İMRALI NEYİ TALEP EDERSE MECLİSE O GETİRİLİYOR
Yeni yol haritası denilen hadise iktidarın İmralı’dan aldığı talimatlardan ibarettir. Hani son günlerde çokça ve sıklıkla bahsedilen üst akıl iktidar için, HDP için, akiller için İmralı’daki terörist başıdır. Üçüncü göz de bu süreci destekleyen Amerika Birleşik Devletleri ve yanındaki koalisyon güçleridir. Ülkeyi bunlar yönetiyorlar. İktidarı bunlar çekip çeviriyorlar. Bunlar ne isterlerse, ne talimat verirlerse o kanunlar çıkabiliyor. İmralı neyi talep ederse Meclis’e o getiriliyor. Türkiye’nin hali bu.

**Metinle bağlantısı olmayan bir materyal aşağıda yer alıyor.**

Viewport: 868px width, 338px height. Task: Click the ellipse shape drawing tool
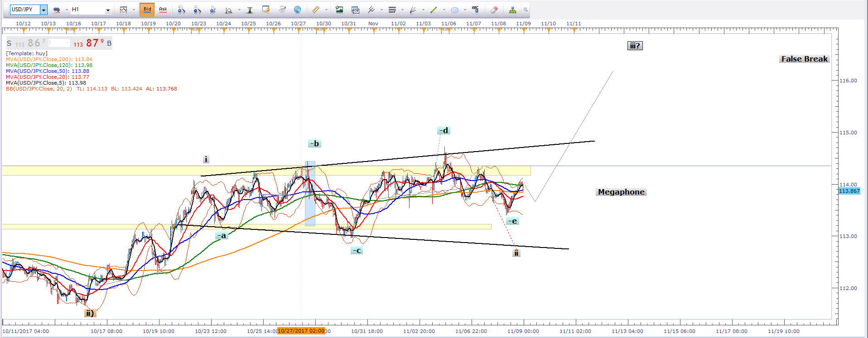click(455, 10)
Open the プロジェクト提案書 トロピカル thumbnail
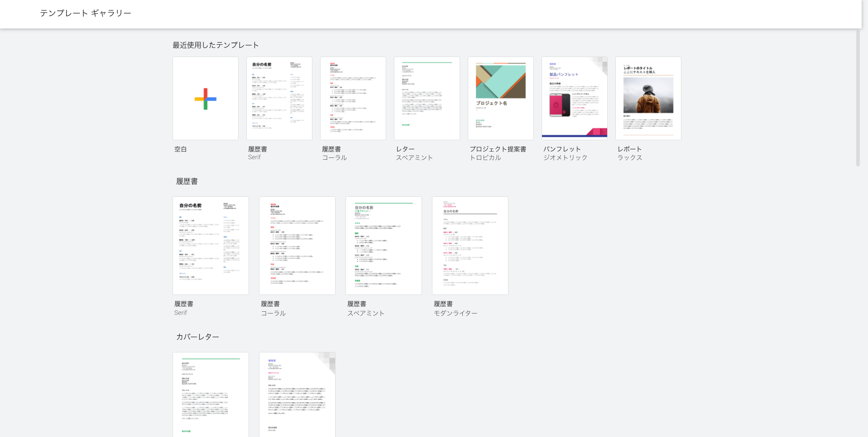The image size is (868, 437). tap(500, 98)
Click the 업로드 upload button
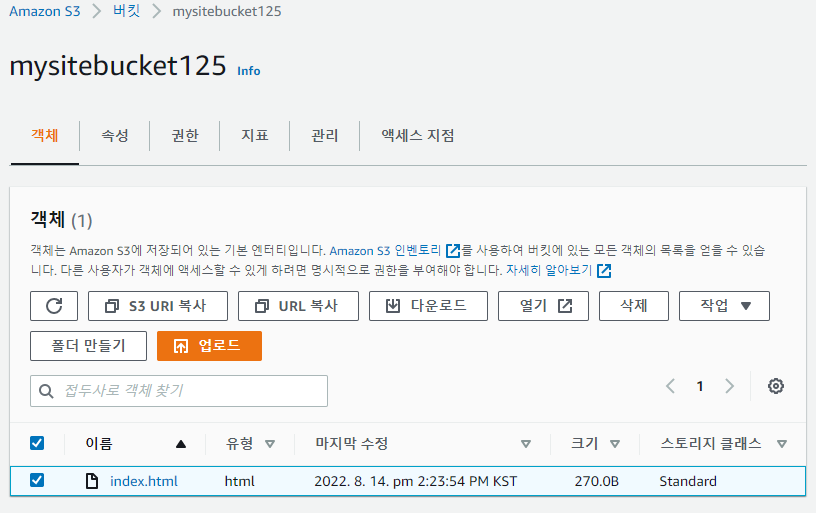This screenshot has height=513, width=816. click(209, 346)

O BÖLGELER TERÖR ÖRGÜTÜYLE KAPALI KAPILAR ARDINDA BÖLÜŞÜLDÜ
Sivas’ın ötesine gidemezsiniz diye çıkış yapan bir Başbakan’ın Sivas’ın ötesiyle ilgili terör örgütüyle bir pazarlık yaptığı artık açıktır. Buralar terör örgütüyle o kapalı kapılar ardında bölüşülmüştür. HDP’li bir üye özerklikten bahsedebiliyor. Her ne kadar sonradan kıvırdıysa da daha öncesinden bu yol haritasında özerklik de var diyebiliyor. Biz belki o tutanakları detaylı olarak bilemiyoruz ancak, belirtileri Oslo’daki sızan bilgiler, İmralı tutanaklarının sızdırılması ve bu şahısların ifadeleri ülkenin bölünmeye doğru götürüldüğünü gösteriyor. 7 Haziran’dan sonra mevcut iktidar başta kalırsa bu işin sonu bölünmedir. Allah göstermesin veya çatışmadır. Oraya doğru sürüklendiriliyoruz.
7 HAZİRAN’A KADAR SÜREÇ KAPALI GİDECEK SONRA İSE…

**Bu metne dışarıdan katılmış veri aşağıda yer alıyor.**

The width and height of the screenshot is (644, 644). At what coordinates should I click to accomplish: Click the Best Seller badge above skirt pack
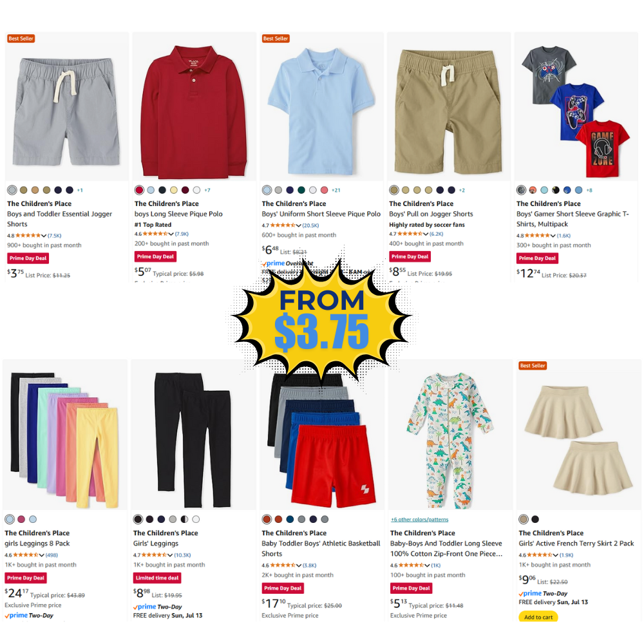533,366
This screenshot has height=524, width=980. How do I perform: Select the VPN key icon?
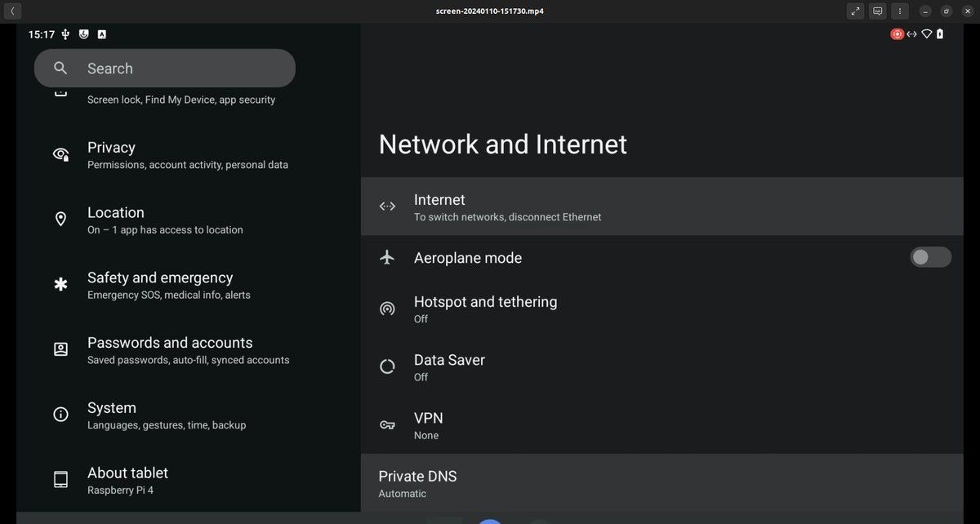pyautogui.click(x=387, y=424)
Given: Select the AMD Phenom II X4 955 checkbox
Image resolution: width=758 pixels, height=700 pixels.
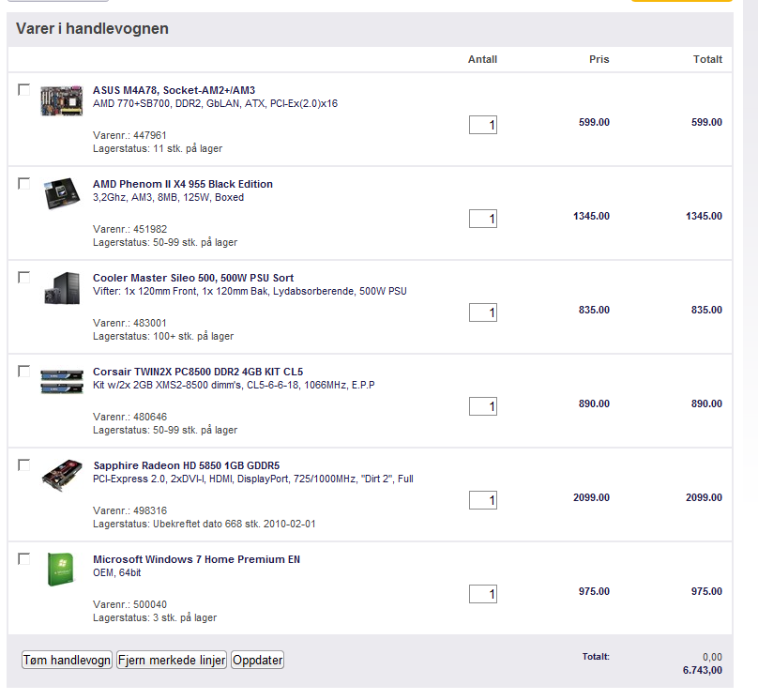Looking at the screenshot, I should (x=23, y=184).
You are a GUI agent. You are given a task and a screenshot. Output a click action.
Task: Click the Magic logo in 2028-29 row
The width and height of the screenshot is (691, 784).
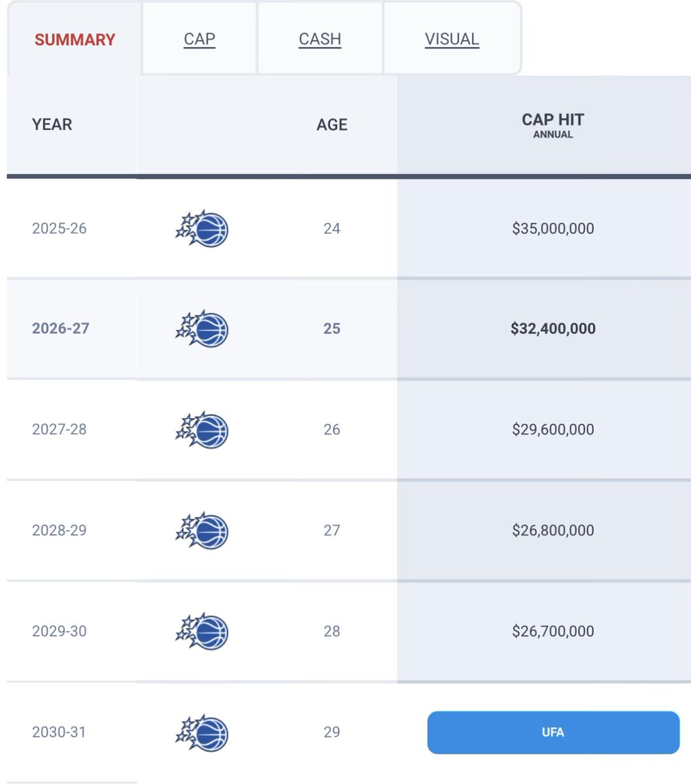(202, 530)
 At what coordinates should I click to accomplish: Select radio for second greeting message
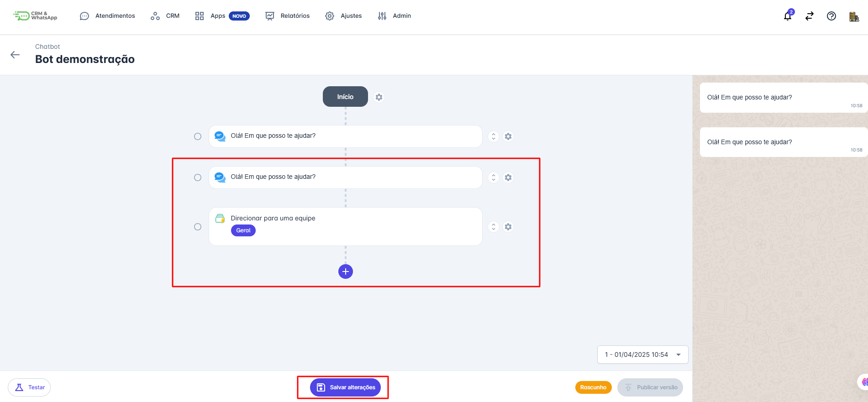198,178
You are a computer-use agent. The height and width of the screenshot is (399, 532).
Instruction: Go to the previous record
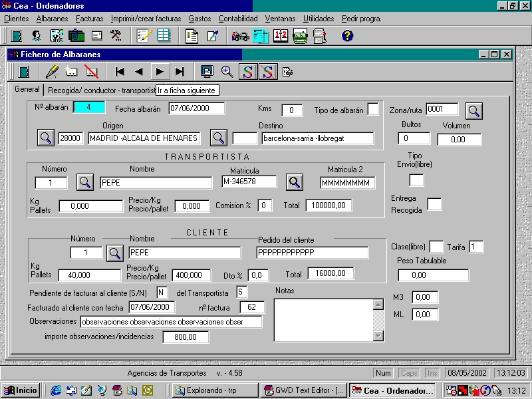tap(139, 72)
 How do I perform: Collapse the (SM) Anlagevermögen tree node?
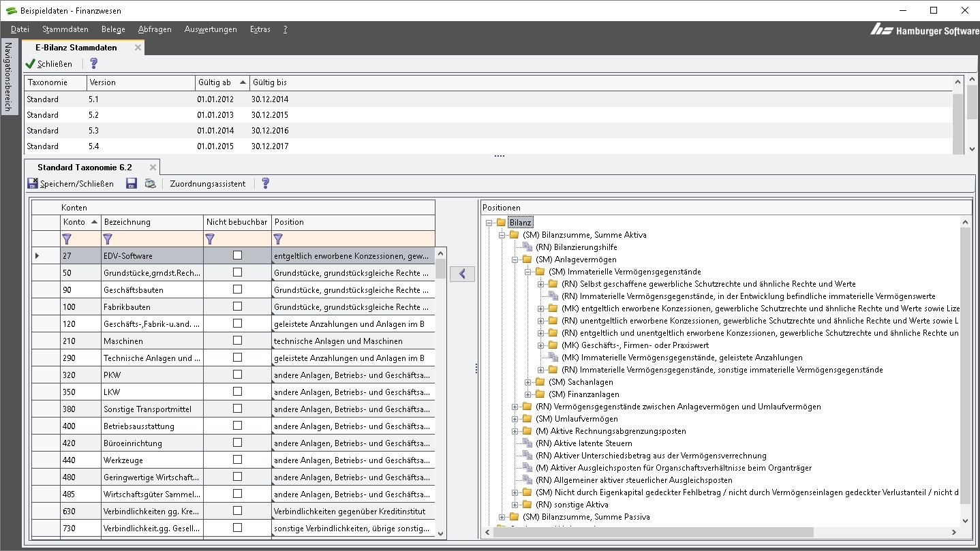point(515,259)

Taslakta herşey var, nedir o herşey; İmralı tutanaklarından sızan PKK’nın statü elde etmesi.. Anayasa’nın değişmesi suretiyle ikinci bir dil veya ona benzer veya Türk isminin çıkarılması.. Bunlar statü elde etmektir. Bu var. Bununla da yetinecekleri kanaatinde değiliz. Bunun arkasından özerklik de var, onun arkasından gelebilecek bir bağımsızlık da var. Bu yasada eminim ki örtülü ya da açık genel af da var. Ne kadar inkar ederlerse etsinler bunların olduğunu muhataplarından çok net bir şekilde işitebiliyoruz. Hükümet neden bugünlerde inkar ediyor; 7 Haziran’a kadar bu sürecin kapalı gitmesini istiyor. Bu sebeple süreç mevzuunu 7 Haziran sonrasına bırakmaya çalışıyor. PKK ve onun uzantıları HDP de 7 Haziran’dan önce bunu noktalamak suretiyle bir merci kazanma çabası içerisindeler. Şu andaki yarış, şu anda birbirini tutmayan açıklamalar ve ifadeler bu durumun göstergesidir.

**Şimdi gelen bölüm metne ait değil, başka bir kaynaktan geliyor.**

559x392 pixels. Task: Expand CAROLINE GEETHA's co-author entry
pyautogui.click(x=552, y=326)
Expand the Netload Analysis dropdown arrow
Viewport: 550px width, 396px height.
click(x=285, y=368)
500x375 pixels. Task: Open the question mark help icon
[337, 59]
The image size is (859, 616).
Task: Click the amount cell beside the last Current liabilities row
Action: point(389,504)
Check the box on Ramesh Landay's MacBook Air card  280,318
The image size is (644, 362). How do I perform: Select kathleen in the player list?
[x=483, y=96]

AKP DÖNEMİNDE ÖCALAN DA KANDİL DE GÜÇLENDİ
AKP döneminde terör başı maalesef güçlenmiştir. Siyasi bir figür haline gelmiştir. Sadece Öcalan değil, Kandil’i de güçlendirdiler. PKK’yı da silahları bırakıyor teraneleriyle yeniden silahlandırdılar. Artık sadece dağlarda değil, şehirlerde de PKK var. Daha da önemlisi Kobani üzerinden, ABD desteğiyle PKK silahlandırılmış ve olgulaştırılmıştır.
VIP TORPİL
Birkaç İstisna Hariç AKP Yöneticilerinin Tümü Yolsuzluk Ve Bataklığın Tam İçinde
Bizce malum olan bir hususun basına düşmesidir adam kayırma hadisesi. Birkaç istisna hariç AKP yöneticilerinin tümü bu tür yolsuzluk ve bataklığın tam içerisindedirler. 17-25 Aralık yolsuzluğunu gerçekleştiren bir zihniyetin, böyle bir adam kayırmacılığının peşinde olmamasını düşünemeyiz. Kendi insanlarını kayırıp usulsüz bir şekilde atama yaparak devlet memuru haline getirmelerinin yanında aşırı bir partizanlık zihniyetiyle bütün devlet kadrolarını kendi lehlerinde ıslah etmek peşindeler ve bunu 12 yıl sonunda da başardılar. Kendilerinden olmayanlara hayat hakkı tanımıyorlar. Ondan sonra da utanmadan çıkıp milli iradeden bahsedebiliyorlar. Böyle bir zihniyet içerisinde olan insanların mutlak surette 7 Haziran’da alaşağı edilmesi lazım. Aksi taktirde ülke ayağımızın altından gidiyor.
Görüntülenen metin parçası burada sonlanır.